*** Entries shown Section Begins ***

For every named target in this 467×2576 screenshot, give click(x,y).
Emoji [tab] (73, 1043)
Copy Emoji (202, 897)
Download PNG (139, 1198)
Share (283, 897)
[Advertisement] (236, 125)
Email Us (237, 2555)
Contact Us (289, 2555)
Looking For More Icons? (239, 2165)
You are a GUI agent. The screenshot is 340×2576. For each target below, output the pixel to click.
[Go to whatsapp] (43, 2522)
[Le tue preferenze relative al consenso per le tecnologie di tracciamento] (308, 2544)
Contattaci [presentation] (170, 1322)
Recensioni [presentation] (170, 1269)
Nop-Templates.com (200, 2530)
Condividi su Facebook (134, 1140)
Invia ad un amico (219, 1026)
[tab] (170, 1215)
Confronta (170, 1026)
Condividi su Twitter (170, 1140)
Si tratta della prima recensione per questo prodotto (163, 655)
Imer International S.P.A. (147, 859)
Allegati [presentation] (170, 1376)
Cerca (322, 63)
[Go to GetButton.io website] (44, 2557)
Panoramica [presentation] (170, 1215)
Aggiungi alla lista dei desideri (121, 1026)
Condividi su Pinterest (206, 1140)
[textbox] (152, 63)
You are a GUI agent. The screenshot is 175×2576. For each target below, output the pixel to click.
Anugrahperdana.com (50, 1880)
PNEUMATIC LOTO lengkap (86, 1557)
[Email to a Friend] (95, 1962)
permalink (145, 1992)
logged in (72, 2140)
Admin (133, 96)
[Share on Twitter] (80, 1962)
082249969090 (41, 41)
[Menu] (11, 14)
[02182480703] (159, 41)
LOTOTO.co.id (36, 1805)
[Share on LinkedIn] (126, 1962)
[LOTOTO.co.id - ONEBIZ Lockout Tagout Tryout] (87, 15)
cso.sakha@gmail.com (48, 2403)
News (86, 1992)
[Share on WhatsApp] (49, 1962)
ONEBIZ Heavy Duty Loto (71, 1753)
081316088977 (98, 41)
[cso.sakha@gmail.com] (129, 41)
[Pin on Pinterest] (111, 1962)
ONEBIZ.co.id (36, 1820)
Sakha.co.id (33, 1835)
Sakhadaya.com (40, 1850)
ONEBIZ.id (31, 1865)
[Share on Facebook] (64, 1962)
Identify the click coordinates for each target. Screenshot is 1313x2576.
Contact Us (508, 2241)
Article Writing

*** Entries shown Section Ends ***

Brief:
Repeat the entries verbatim through the line with "[textbox] (152, 63)".

Result below:
For every named target in this 467×2576 screenshot, give click(x,y).
Emoji [tab] (73, 1043)
Copy Emoji (202, 897)
Download PNG (139, 1198)
Share (283, 897)
[Advertisement] (236, 125)
Email Us (237, 2555)
Contact Us (289, 2555)
Looking For More Icons? (239, 2165)
You are a GUI agent. The screenshot is 340×2576. For each target below, output the pixel to click.
[Go to whatsapp] (43, 2522)
[Le tue preferenze relative al consenso per le tecnologie di tracciamento] (308, 2544)
Contattaci [presentation] (170, 1322)
Recensioni [presentation] (170, 1269)
Nop-Templates.com (200, 2530)
Condividi su Facebook (134, 1140)
Invia ad un amico (219, 1026)
[tab] (170, 1215)
Confronta (170, 1026)
Condividi su Twitter (170, 1140)
Si tratta della prima recensione per questo prodotto (163, 655)
Imer International S.P.A. (147, 859)
Allegati [presentation] (170, 1376)
Cerca (322, 63)
[Go to GetButton.io website] (44, 2557)
Panoramica [presentation] (170, 1215)
Aggiungi alla lista dei desideri (121, 1026)
Condividi su Pinterest (206, 1140)
[textbox] (152, 63)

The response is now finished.